_Goal of the exercise:_ Can you turn the entries below into a numbered list, starting with the line containing "The height and width of the screenshot is (1191, 2175)." and going on through the line containing "Action: 1758,30", skipping any blank lines and leaving the pictures out?

_Supplied material:_

• • •

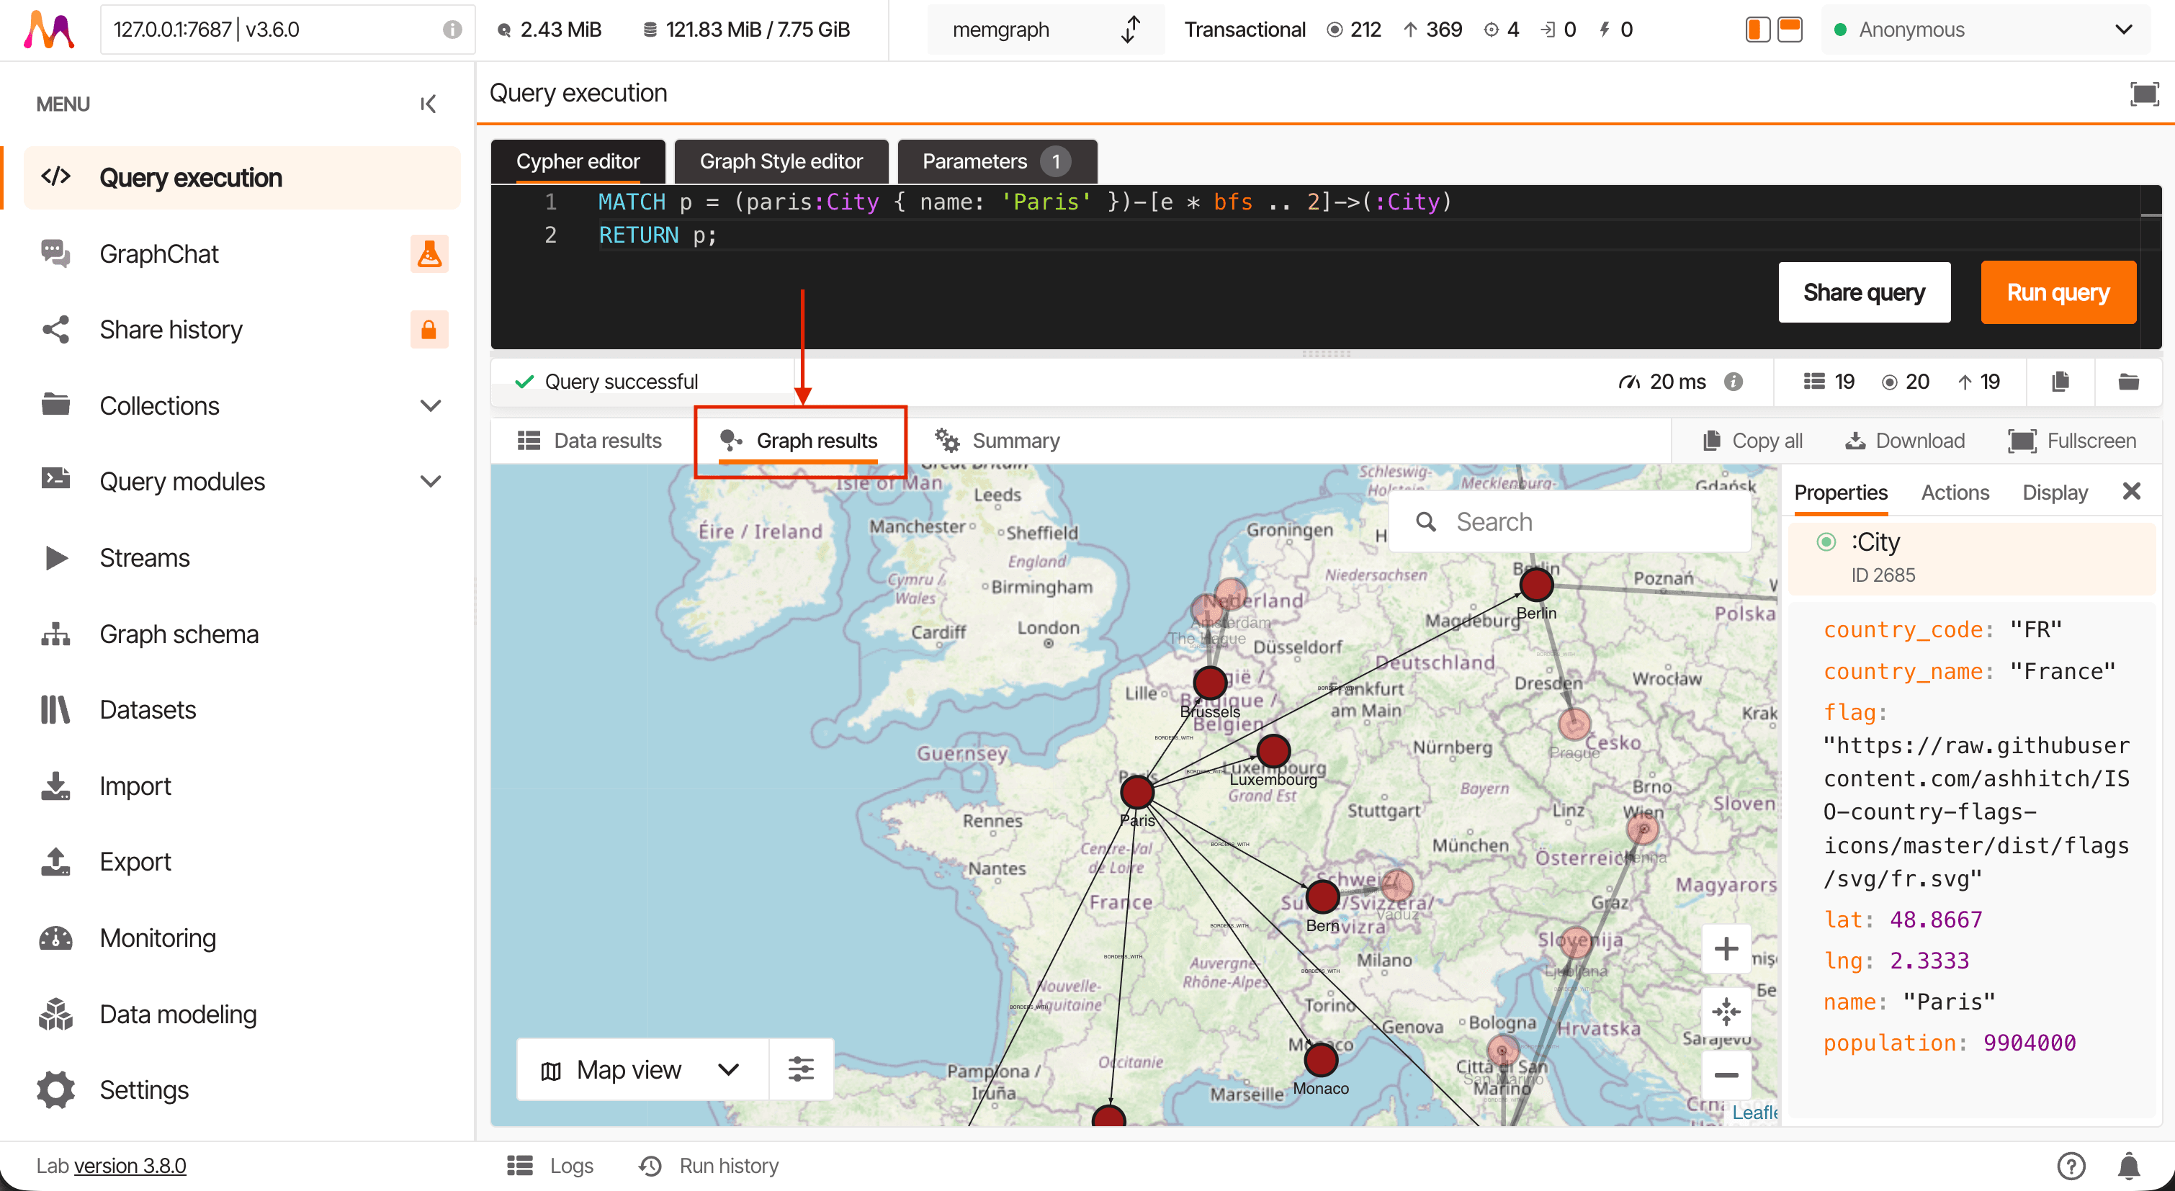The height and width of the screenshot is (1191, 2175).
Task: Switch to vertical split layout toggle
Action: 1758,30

• • •

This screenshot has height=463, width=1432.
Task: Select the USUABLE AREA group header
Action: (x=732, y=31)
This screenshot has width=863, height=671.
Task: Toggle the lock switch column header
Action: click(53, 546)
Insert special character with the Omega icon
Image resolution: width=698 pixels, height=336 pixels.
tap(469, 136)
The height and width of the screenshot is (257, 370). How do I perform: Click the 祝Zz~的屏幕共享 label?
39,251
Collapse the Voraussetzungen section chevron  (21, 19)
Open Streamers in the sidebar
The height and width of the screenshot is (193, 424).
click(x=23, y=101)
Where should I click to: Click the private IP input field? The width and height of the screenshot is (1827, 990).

• • •

_Answer to the exercise:_
1. The height and width of the screenshot is (1191, 2175).
2. Task: Switch to vertical split layout toggle
3. Action: 1758,30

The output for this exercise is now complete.